=== PROVIDED INFORMATION ===
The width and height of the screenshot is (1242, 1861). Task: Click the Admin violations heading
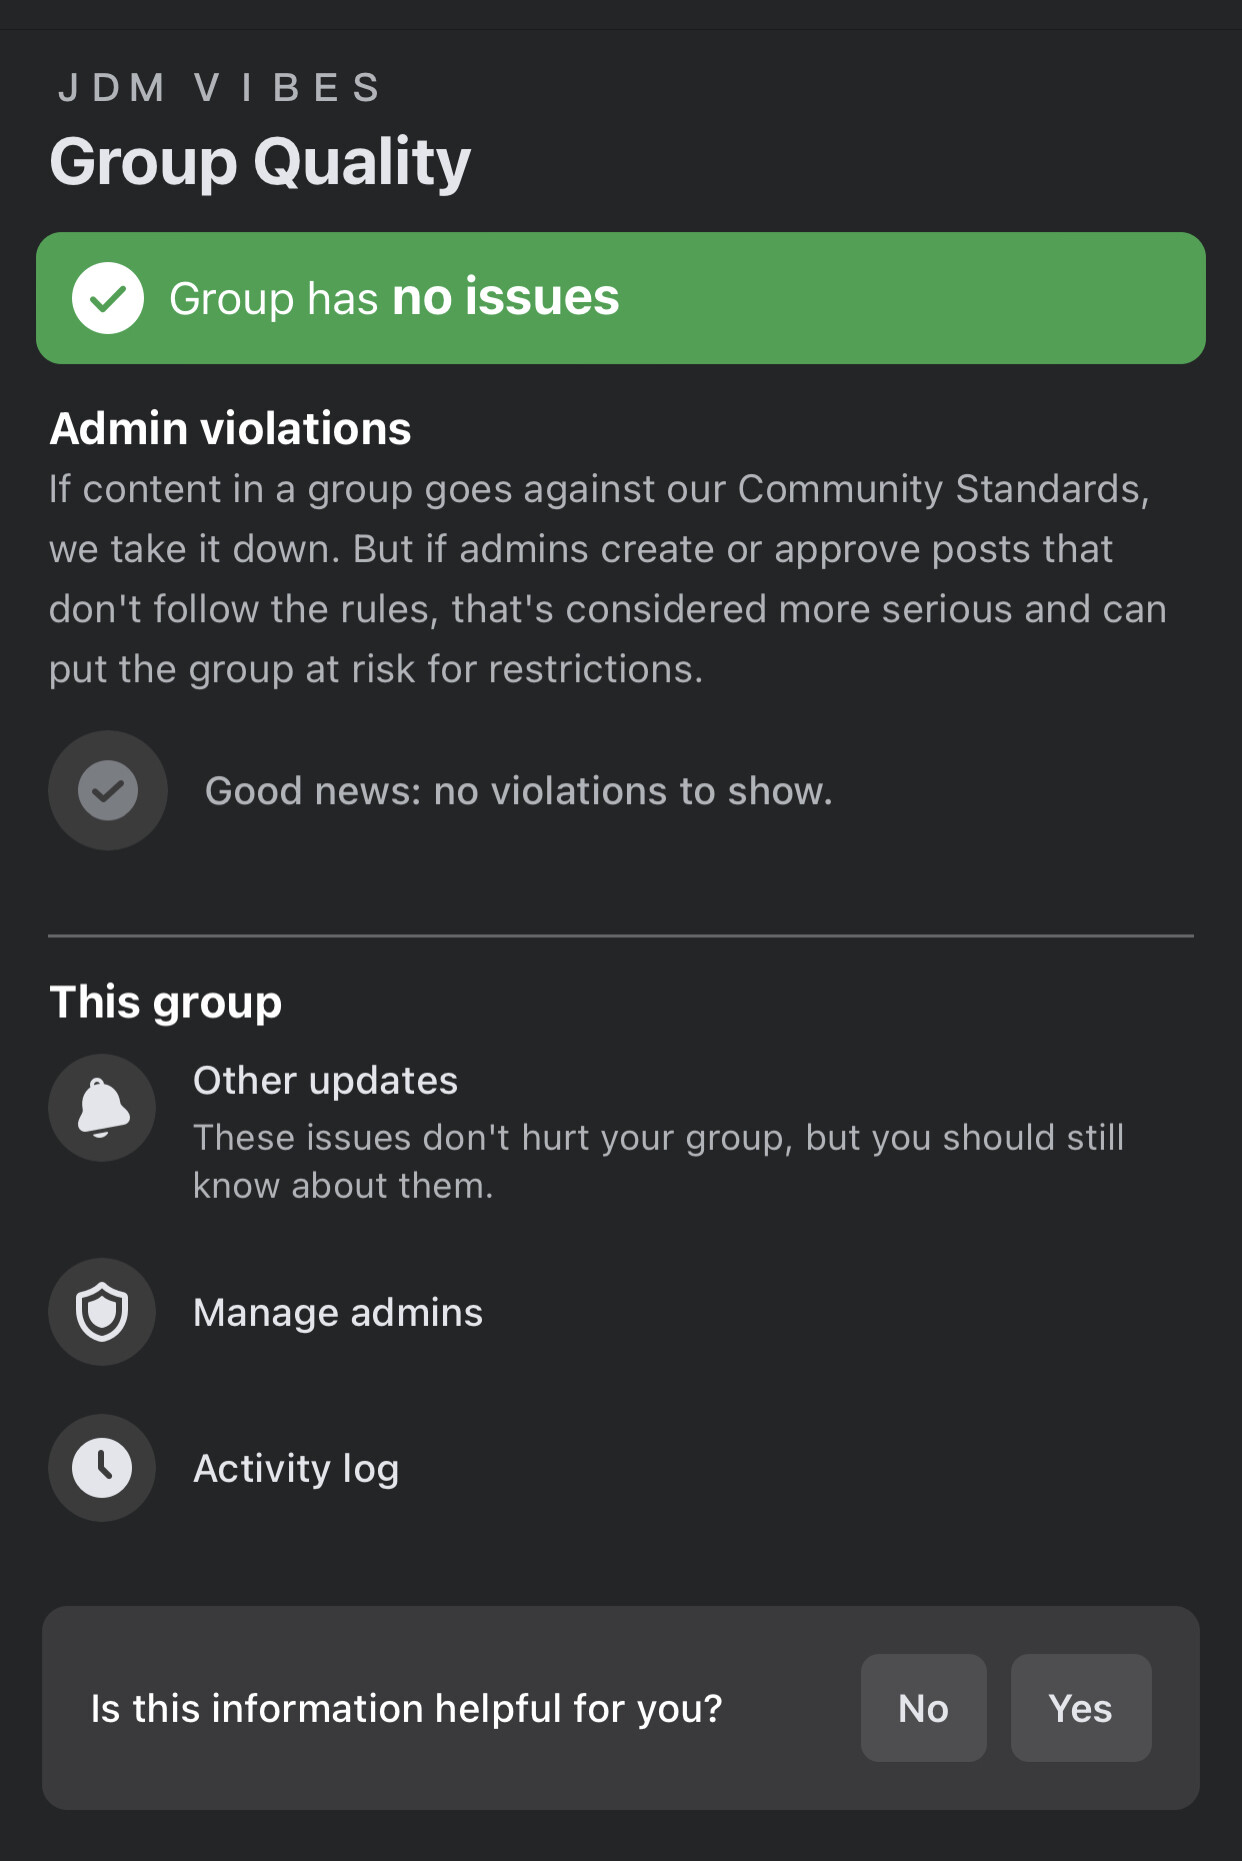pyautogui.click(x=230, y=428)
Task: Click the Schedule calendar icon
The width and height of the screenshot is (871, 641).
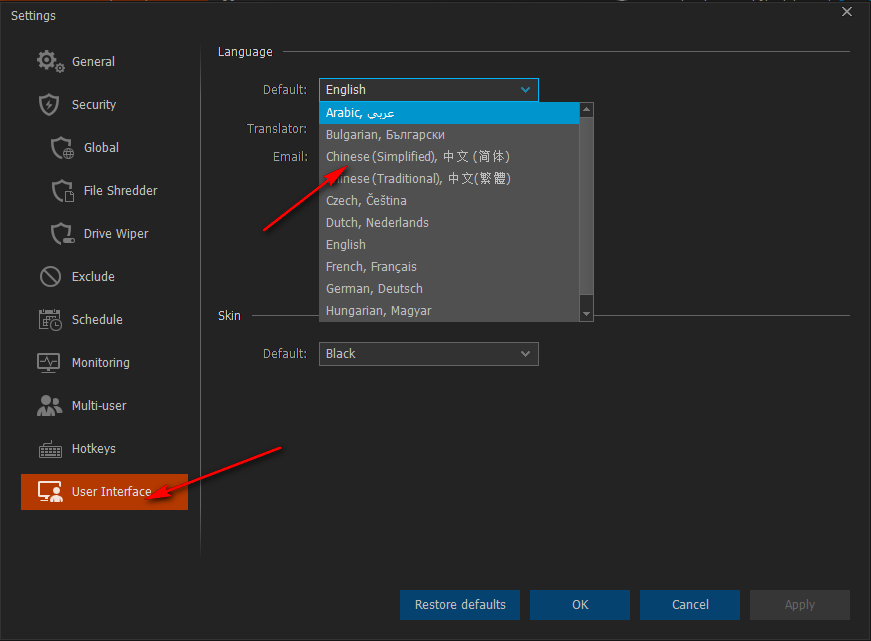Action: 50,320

=== WHAT IS NEEDED ===
The output should hold only the lines from the one containing "The width and height of the screenshot is (871, 641)." through the last line of the listing, reproduced exactly, pictures omitted.

=== RESPONSE ===
The width and height of the screenshot is (871, 641).
Action: 50,320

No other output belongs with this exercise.